**SET PROBLEM**: List every line of the listing below that contains the string "button".

**EXERCISE MATERIAL**:
◆ ◆ ◆ ◆ ◆

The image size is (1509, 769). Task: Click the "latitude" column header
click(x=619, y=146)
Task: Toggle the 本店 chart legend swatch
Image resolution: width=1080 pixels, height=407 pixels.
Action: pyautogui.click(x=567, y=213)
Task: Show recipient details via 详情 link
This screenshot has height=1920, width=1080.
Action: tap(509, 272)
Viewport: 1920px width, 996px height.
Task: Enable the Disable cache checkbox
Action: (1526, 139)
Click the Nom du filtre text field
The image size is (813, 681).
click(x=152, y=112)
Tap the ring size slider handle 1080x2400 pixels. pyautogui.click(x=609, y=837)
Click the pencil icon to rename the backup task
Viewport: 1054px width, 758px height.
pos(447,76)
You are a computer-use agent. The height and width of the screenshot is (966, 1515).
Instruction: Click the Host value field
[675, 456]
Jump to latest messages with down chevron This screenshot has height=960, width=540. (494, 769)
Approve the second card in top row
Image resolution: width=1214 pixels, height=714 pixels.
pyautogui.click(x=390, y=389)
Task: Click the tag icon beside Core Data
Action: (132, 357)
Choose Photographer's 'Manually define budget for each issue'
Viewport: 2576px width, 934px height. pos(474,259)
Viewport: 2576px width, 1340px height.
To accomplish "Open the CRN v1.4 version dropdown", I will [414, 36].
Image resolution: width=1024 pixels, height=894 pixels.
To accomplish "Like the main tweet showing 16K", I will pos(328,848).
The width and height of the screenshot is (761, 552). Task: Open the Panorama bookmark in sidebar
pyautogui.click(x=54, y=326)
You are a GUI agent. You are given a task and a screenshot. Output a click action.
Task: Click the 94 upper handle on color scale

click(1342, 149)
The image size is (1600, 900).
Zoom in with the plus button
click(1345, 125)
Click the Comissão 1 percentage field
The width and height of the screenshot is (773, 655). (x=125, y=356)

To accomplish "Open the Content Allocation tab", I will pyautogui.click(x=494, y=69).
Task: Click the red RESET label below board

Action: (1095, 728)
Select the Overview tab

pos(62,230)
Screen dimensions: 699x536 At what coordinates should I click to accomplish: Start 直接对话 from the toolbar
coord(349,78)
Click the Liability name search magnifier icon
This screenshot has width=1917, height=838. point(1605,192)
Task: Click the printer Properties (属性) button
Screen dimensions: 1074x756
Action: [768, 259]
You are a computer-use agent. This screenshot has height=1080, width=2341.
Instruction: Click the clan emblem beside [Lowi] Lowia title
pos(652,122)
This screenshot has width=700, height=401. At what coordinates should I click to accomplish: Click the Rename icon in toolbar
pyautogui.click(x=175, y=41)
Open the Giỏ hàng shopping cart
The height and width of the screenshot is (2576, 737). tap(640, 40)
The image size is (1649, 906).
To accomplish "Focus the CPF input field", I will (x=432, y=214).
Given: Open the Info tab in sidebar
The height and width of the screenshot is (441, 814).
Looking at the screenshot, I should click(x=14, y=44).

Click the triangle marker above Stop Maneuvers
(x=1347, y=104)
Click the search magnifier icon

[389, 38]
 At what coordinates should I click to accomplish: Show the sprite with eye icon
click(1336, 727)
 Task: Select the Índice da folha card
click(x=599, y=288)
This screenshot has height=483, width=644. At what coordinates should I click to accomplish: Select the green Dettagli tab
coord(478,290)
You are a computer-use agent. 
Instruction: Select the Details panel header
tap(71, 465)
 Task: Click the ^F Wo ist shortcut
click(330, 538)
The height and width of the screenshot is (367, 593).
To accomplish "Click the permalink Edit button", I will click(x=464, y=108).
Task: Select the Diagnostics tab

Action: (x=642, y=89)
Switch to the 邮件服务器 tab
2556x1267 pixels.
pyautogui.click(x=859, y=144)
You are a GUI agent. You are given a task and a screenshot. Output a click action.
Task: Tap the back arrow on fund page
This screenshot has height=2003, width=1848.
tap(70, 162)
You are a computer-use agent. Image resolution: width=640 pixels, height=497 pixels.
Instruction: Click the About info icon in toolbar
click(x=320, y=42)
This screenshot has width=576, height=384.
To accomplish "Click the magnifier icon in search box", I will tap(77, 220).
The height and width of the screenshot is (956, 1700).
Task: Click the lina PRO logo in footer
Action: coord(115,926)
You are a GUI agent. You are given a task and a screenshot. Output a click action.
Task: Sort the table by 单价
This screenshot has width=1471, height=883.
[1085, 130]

◆ ◆ ◆ ◆ ◆

**THE ANSWER**:
Zoom in with the plus button
Task: Click the printer Properties (属性) button
To accomplish "Click the permalink Edit button", I will click(x=464, y=108).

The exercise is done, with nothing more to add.